Department of Pharmacology, University of Extremadura, Cáceres, Spain.
Hum Immunol. 2013 Dec;74(12):1705-8. doi: 10.1016/j.humimm.2013.07.008. Epub 2013 Jul 31.
BACKGROUND/OBJECTIVES: Some experimental data suggest a possible role of tau protein in the pathogenesis of multiple sclerosis (MS) and in experimental autoimmune encephalomyelitis. The aim of this study was to investigate a possible influence of the SNP rs1052553 in the MAPT gene in the risk for relapsing bout onset (relapsing-remitting and secondary progressive) MS.
We analyzed the allelic and genotype frequency of MAPT rs1052553, which has been associated with some neurodegenerative diseases, in 259 patients with relapsing bout onset MS and 291 healthy controls, using TaqMan Assays.
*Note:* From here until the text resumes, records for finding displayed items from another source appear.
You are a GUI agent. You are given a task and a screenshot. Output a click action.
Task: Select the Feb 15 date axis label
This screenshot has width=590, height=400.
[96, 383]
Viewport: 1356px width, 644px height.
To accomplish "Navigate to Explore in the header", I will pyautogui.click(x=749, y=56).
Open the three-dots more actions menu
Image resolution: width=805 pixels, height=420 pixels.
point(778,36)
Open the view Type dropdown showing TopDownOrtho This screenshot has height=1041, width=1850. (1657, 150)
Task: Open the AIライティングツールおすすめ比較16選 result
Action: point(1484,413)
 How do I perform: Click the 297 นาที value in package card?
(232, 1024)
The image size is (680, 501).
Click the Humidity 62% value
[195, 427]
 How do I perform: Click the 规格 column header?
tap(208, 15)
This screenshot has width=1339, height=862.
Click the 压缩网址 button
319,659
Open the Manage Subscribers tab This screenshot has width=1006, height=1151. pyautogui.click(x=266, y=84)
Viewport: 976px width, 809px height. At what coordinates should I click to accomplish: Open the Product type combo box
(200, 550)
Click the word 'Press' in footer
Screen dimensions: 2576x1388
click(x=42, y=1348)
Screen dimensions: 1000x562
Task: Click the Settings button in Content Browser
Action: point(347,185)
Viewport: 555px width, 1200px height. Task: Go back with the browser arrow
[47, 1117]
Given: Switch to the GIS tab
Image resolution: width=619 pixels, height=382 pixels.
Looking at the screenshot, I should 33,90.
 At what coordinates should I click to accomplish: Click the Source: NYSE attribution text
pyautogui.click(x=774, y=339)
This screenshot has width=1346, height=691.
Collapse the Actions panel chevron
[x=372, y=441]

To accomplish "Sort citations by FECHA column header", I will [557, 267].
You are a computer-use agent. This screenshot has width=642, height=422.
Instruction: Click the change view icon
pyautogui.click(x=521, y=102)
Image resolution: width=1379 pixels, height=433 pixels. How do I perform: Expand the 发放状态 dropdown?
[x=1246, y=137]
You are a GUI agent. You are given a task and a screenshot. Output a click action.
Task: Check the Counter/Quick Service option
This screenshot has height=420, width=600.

MAPT rs1052553 allelic and genotype frequencies did not differ significantly between relapsing bout onset MS patients and controls, and were unrelated with the age of onset of MS or gender.
These results suggest that MAPT rs1052553 polymorphism is not related with the risk for relapsing bout onset MS.
背景/目的:一些实验数据表明,tau 蛋白可能在多发性硬化症(MS)的发病机制以及实验性自身免疫性脑脊髓炎中发挥作用。本研究旨在探讨 MAPT 基因中 SNP rs1052553 对复发性发作(复发缓解型和继发进展型)MS 的发病风险的可能影响。
我们使用 TaqMan 分析方法,分析了与某些神经退行性疾病相关的 MAPT rs1052553 在 259 例复发性发作 MS 患者和 291 例健康对照者中的等位基因和基因型频率。
MAPT rs1052553 的等位基因和基因型频率在复发性发作 MS 患者和对照组之间无显著差异,且与 MS 的发病年龄或性别无关。
这些结果表明,MAPT rs1052553 多态性与复发性发作 MS 的发病风险无关。